* [TASK PROMPT]
A complete answer lists every line of the material where the string "agent" occurs.

* [DATA FOR PROCESSING]
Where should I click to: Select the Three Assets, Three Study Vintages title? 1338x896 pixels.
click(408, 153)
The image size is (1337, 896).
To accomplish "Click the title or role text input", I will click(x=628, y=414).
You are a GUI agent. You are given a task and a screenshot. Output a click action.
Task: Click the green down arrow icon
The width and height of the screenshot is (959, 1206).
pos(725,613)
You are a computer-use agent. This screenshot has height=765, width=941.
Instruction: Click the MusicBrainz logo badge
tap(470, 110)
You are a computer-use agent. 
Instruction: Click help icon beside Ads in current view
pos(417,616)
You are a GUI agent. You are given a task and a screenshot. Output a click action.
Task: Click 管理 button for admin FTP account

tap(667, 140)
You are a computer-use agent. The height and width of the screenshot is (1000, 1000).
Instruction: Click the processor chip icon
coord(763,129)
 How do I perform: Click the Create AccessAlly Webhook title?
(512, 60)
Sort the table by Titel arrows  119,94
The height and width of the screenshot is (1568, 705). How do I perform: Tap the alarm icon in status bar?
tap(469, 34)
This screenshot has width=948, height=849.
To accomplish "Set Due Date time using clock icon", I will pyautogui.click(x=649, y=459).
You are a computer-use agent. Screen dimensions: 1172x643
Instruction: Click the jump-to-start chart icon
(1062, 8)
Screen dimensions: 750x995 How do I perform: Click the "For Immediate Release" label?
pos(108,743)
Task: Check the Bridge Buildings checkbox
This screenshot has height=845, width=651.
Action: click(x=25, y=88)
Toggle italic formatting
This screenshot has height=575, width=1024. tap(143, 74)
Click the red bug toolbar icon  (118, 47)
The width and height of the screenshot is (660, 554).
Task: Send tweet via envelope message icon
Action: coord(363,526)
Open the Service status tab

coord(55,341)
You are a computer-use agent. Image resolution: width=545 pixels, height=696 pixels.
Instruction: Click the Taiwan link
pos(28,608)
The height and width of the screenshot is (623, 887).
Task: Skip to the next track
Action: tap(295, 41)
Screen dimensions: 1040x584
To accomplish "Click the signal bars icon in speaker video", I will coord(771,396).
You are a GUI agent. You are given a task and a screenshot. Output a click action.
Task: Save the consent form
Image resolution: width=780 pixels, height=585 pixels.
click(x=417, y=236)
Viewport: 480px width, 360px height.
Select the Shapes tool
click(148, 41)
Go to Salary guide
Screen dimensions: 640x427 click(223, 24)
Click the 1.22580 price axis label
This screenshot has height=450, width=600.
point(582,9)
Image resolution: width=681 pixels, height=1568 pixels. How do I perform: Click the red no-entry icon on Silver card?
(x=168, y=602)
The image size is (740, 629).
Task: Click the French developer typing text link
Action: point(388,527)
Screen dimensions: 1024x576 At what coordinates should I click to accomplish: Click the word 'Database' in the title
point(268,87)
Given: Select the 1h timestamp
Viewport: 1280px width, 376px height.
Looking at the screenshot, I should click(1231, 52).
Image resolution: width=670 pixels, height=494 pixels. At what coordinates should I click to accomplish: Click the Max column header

* [YOUR SOLUTION]
You are a GUI agent. You are given a task and a screenshot. Output a click action.
You are a computer-use agent. This screenshot has height=765, width=941.
You are a computer-use agent. 
You are a GUI agent. You are given a task and a screenshot. Output a click action.
You are a computer-use agent. The height and width of the screenshot is (1000, 1000).
You are a computer-use agent. Screen dimensions: 1172x643
You are a computer-use agent. Image resolution: width=545 pixels, height=696 pixels.
You are a GUI agent. You are given a task and a screenshot. Output a click action.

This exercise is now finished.